CSSEGISandData / COVID-19

Novel Coronavirus (COVID-19) Cases, provided by JHU CSSE
https://systems.jhu.edu/research/public-health/ncov/
29.16k stars 18.47k forks source link

All data for New York City shows in New York County - not distributed across other NYC counties #2212

Open johncdavis200 opened 4 years ago

johncdavis200 commented 4 years ago

Looking at the data in time_series_covid19_confirmed_US.csv and time_series_covid19_deaths_US.csv, I see that all of the data for New York City is being reported as being from New York County - which is the Manhattan borough. No data is being reported for Richmond county (Staten Island), Kings county (Brooklyn), Queens county (Queens), or Bronx county (Bronx). This is a problem for those of us who are wanting to study the situation in NYC.

I have been getting county level data from: https://usafacts.org/visualizations/coronavirus-covid-19-spread-map/ which initially was doing the same thing - but for many weeks now has been breaking the data out by the NYC counties.

It would be most helpful if you all could do this as well - then I could rely on one source of data rather than two as I am having to continue to do now. Thanks!

trimeta commented 4 years ago

Some more details about this issue:

The county-level daily reports (as found in csse_covid_19_data/csse_covid_19_daily_reports) omit the counties of New York City which aren't "New York" (e.g., Manhattan). However, the time series data (as found in csse_covid_19_data/csse_covid_19_time_series) does have the other four counties -- but their numbers are all zeros.

What's even more confusing is that the recently-deployed interactive US map (https://coronavirus.jhu.edu/us-map) does have information for all five counties of New York City, separate and distinct. It's not clear where this data is coming from.

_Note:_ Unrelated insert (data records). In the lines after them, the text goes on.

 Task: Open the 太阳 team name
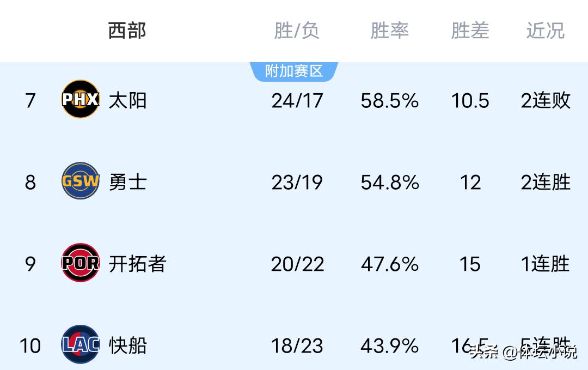pyautogui.click(x=127, y=100)
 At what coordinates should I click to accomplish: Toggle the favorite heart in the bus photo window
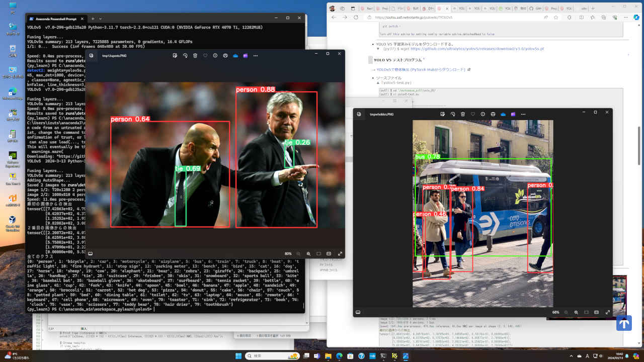[472, 114]
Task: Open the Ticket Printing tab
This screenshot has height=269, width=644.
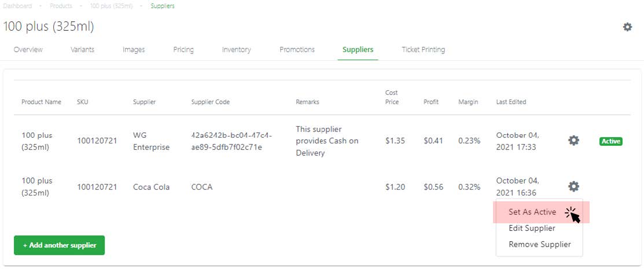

mcroebuck commented 4 years ago

Thanks. I also just found this in the data, and luckily found this post. I guess the best thing to do is manually adjust these data to match what the US map dashboard reflects. It is indeed very odd that raw data are obviously not driving the live dashboard.

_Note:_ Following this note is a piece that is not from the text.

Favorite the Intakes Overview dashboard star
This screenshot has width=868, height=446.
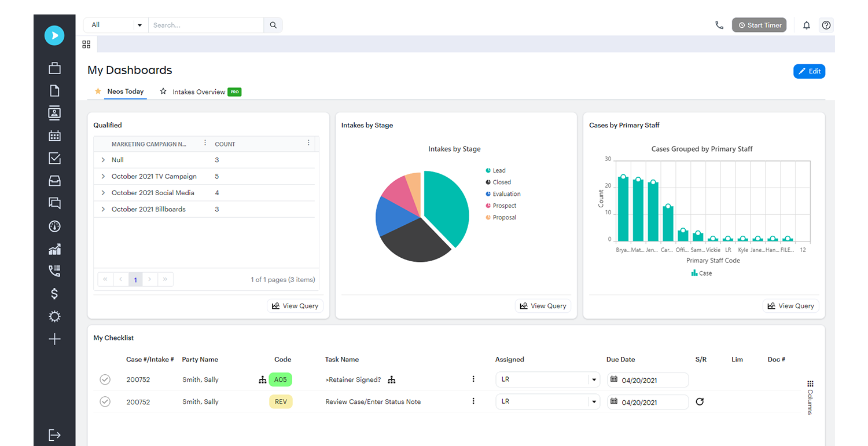pos(163,92)
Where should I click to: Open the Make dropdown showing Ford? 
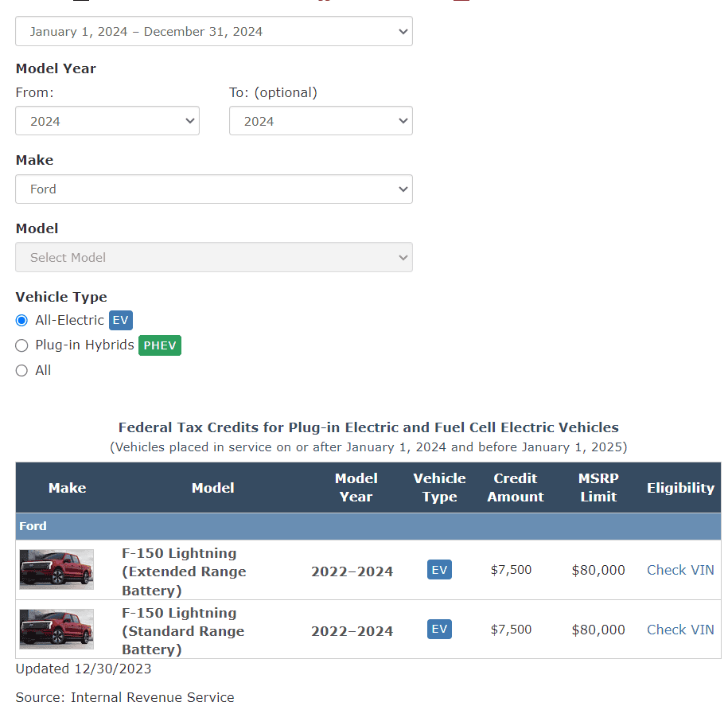coord(213,189)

maps-apps-n commented 4 years ago

Have there been any updates to this issue? I see from the thread above that Brooklyn and Manhattan may be reflected in New York, but the Bronx is still showing as standalone with 0 cases.

LangeJM commented 4 years ago

I was running into the same issue and eventually found a by-county dataset of usafacts that makes this distinction.. Edit: According to this article it seems to be reliable

kevinp2 commented 4 years ago

Just bumping this to the top. It's very hard to create a map that includes New York City and other counties at the same time because of this issue. Is it possible to break out the time series by the five boroughs (counties)?

dcleblanc commented 4 years ago

@kevinp2 - what they're doing is aggregating New York, Kings, Queens, Richmond, and Bronx. You can get population figures here - https://worldpopulationreview.com/us-counties/ny/.

Where this does screw things up is if you say put the state data into a pivot table, and aggregate by state, since Kings, Queens, and Bronx all have population that's also aggregated into New York, and you'll double-count people by a significant level.

kevinp2 commented 4 years ago

@dcleblanc , I was able to work around the Population problem. But I am building a data extract for import into the BI tools Qlik and Tableau and by golly, those tools simply do not like mixing Cities and Counties in the same map.

I think I have a hack workaround, by naming all the NYC data to be "New York", thereby masquerading as New York County, i.e. Manhattan. So I can at least get the NYC numbers onto the map. But of course, the other 4 boroughs show up as Covid free.